L’enfer c’est les autres…
>Non, mais…comment dire…Quand je parle avec mon mec sur internet, j’ai l’impression qu’il est…tendre, amoureux, attentionné, tu vois. C’est peut-être l’effet des smileys. Tout paraît plus…doux…
C’est la distance, surtout, non ?
>Je ne sais pas. C’est pareil avec ma mère : elle m’envoie des cœurs, elle me dit que je lui manque, elle me raconte plein de choses. Et ce soir, elle a été désagréable pendant tout le repas…
Attention, ça va te faire pareil avec moi : tu me parles ce soir, je vais te dire des trucs sympas et puis après, on va se retrouver nez à nez dans l’ascenseur avec nos poubelles à la main et on va à peine se dire bonjour !
>Lol !
C’est le quotidien, qui nous bouffe !
>Même si on ne se voit qu’une fois par mois ? Je crois surtout que cet homme n’est pas celui que j’imagine. Je l’imagine beau, intelligent, attentionné, dans les intervalles qui nous laissent séparés. Je suis déçue quand je le retrouve. Comme s’il était différent quand il est loin…ou comme s’il changeait à mon contact direct.
C’est flippant ! C’est un loup-garou ?
>Oui, ça doit être ça. Même son visage est différent. Plus je l’aime quand je suis loin, plus il est laid quand je le retrouve.

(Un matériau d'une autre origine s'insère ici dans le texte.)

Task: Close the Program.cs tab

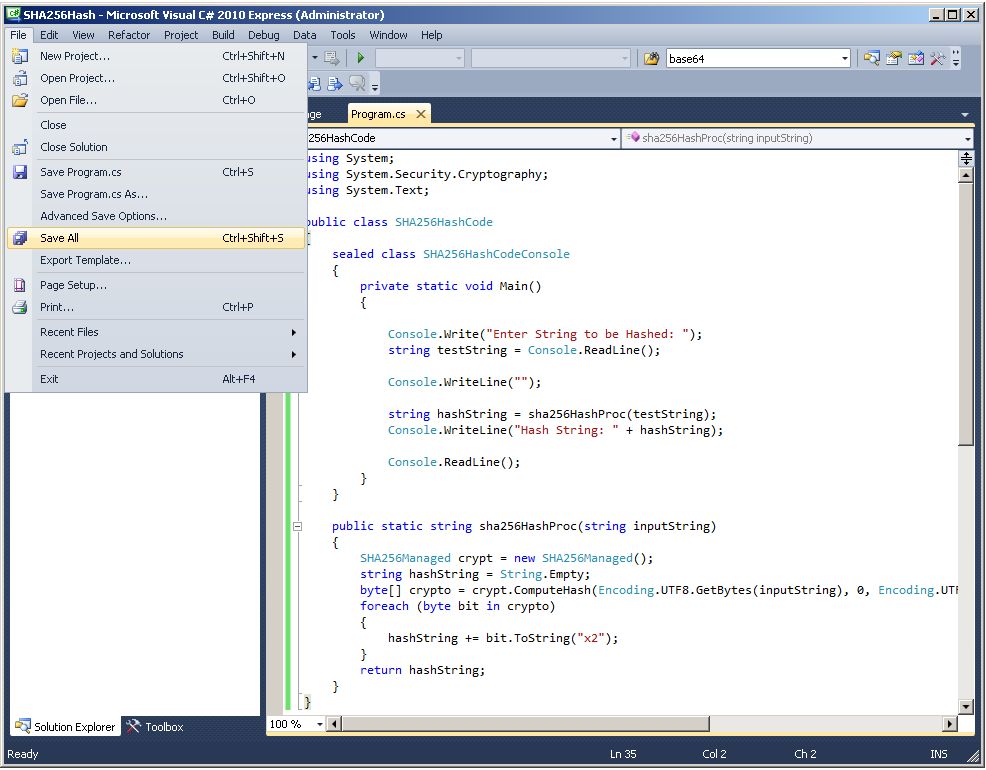Action: tap(421, 114)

Tu ne l’aimes plus, c’est tout. Tu aimes une image de lui, non ? L’image que tu t’en fais ?
>Je ne vais pas mettre de smiley qui pleure : on ne met ça que quand on ne pleure pas vraiment. C’est ça aussi qui est trompeur : quand on met « lol » c’est pareil, on est rarement « mort de rire » …tout juste si on sourit, derrière son écran, en fait…Non ?
Tu pleures ?
>Oui.
Il s’est écoulé un peu de temps avant que je réponde. J’étais très mal à l’aise face à ce mal-être…J’ai hésité à lui envoyer la fameuse vidéo de Chewbacca. Et puis j’ai quand même essayé de la réconforter un peu, sans doute très maladroitement. Je lui ai dit des banalités, que la vie était longue et qu’elle réservait des surprises.

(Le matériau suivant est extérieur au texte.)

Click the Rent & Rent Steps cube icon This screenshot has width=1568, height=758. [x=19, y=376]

J’ai repensé à la bonne nouvelle que j’avais apprise dans l’après-midi : elle venait tout de même de gagner 3000 Euros. De quoi lui redonner le sourire ! Elle a explosé de joie – numériquement – grâce à plein de petits pouces levés. Beau cadeau de Noël !
Et puis j’ai commencé à lui raconter ma première expérience avec la drogue. Elle n’en revenait pas.
Et j’ai de nouveau eu une absence qui m’a propulsée encore une fois vers le monde merveilleux de l’enfance, avec ma mère. J’avais la grippe, j’étais dans mon lit de petite fille et j’avais mal partout. Mes muscles semblaient avoir été battus et ma tête résonnait d’une sensibilité fiévreuse. Maman voulait absolument que j’avale un bouillon de poireaux. Cela me semblait tellement incongru, au milieu de l’après-midi…Et puis je n’avais pas faim. Ma mère insistait comme s’il s’agissait d’un remède miracle. Je faisais la grimace, je rechignais, je me mettais à pleurer. Tout à coup, ma grand-mère entra en scène. Elle aussi voulait à tout prix me voir ingérer ce potage. Peut-être que l’enjeu était de me faire avaler aussi un médicament, mais je crois aujourd’hui qu’un verre de sirop m’aurait été plus sympathique. Quelle idée ! Un bouillon de poireaux…Sans doute ces deux femmes avaient-elles lu quelque part que c’était excellent pour reconstituer les convalescents, que cela leur permettait de faire le plein de minéraux et de vitamines…Un souvenir vraiment désagréable. Autant qu’insignifiant. Cette drogue et ses effets étranges n’était pas tellement utile, finalement. Quand cela allait-il prendre fin ?
Je suis revenue à moi et j’ai regardé l’heure. Il était minuit. Jennifer était maintenant hors ligne. Elle devait ouvrir les cadeaux sous le sapin, avec sa famille. J’aurais voulu savoir si elle avait réussi à sécher ses larmes. Cette petite était en pleine crise identitaire. Elle doutait d’elle et du monde entier. Mais j’étais à peu près dans le même état et je n’étais pas la mieux placée pour l’aider.
J’ai décidé d’aller me coucher, secouée par cette longue soirée tellement mouvementée.
Au chaud dans mon lit, j’ai enfin pu lire quelques pages du roman de Tristan Garcia. J’ai tout de suite été happée par la narration : la singularité des personnages et des descriptions, ce léger décalage avec la réalité, cette manière imperceptible de nous emmener dans un monde sensiblement différent du nôtre me séduit immédiatement. Mais j’avais pris mon téléphone à côté de moi et il se mit encore à vibrer.